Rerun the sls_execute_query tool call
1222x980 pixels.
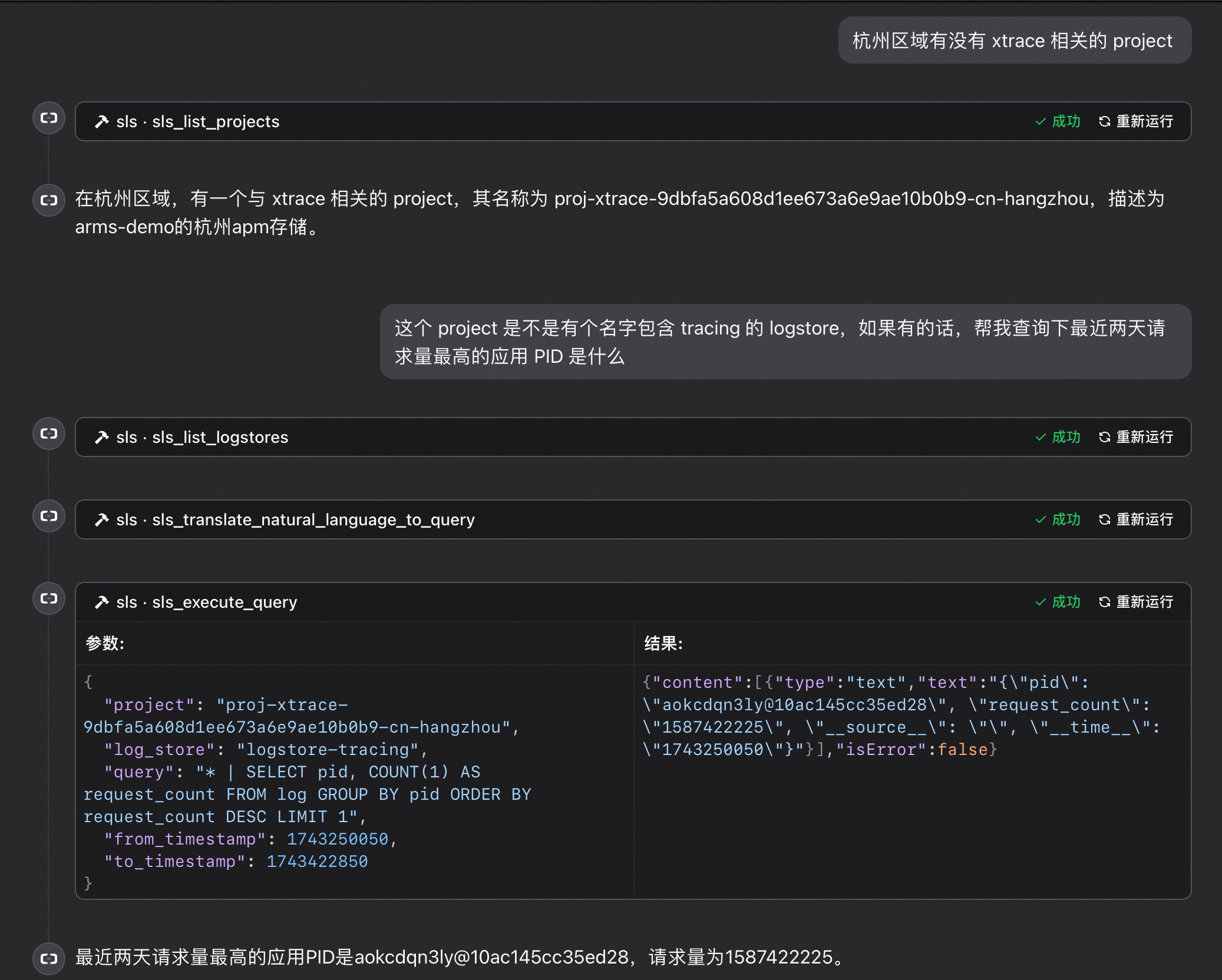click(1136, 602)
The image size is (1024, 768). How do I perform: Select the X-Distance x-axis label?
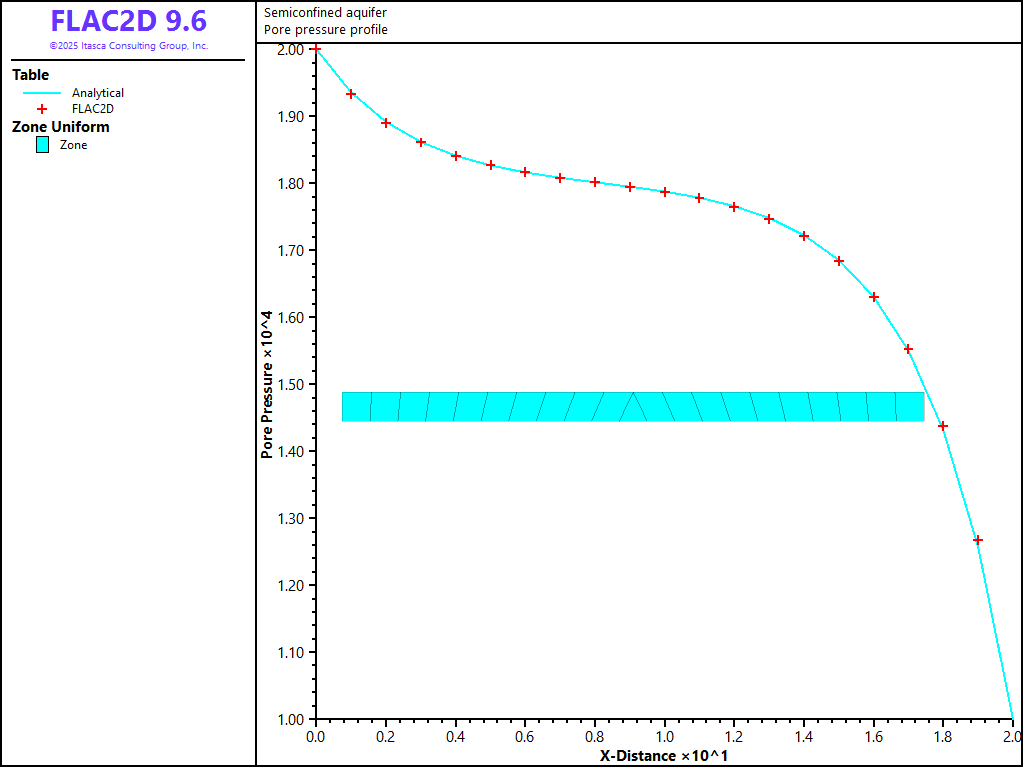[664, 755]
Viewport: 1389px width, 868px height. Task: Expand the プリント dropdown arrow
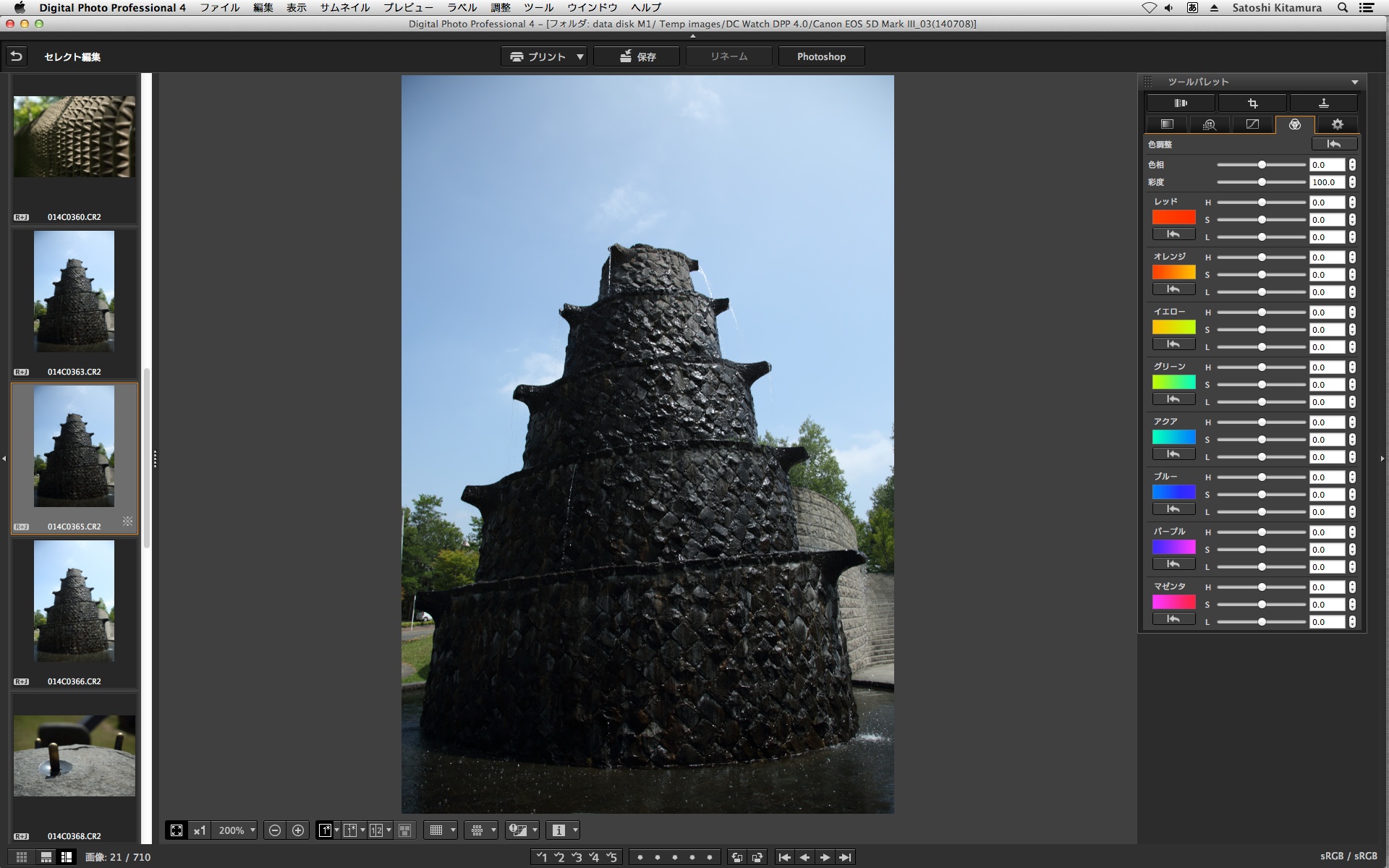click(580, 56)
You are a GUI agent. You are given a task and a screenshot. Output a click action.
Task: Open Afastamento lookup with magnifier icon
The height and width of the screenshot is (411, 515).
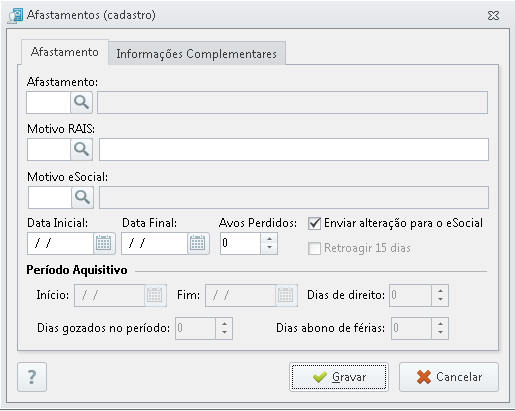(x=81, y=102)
——
*WHAT IS REQUIRED*
Set out every line of the items above as a numbered list, skipping any blank lines and leaving the pictures out.

*IN RESPONSE*
1. Rerun the sls_execute_query tool call
2. 1222x980 pixels.
3. click(1136, 602)
4. The image size is (1024, 768). How do I perform: Select the X-Distance x-axis label?
5. [664, 755]
6. Viewport: 1389px width, 868px height. Task: Expand the プリント dropdown arrow
7. click(580, 56)
8. You are a GUI agent. You are given a task and a screenshot. Output a click action.
9. Task: Open Afastamento lookup with magnifier icon
10. The height and width of the screenshot is (411, 515).
11. (x=81, y=102)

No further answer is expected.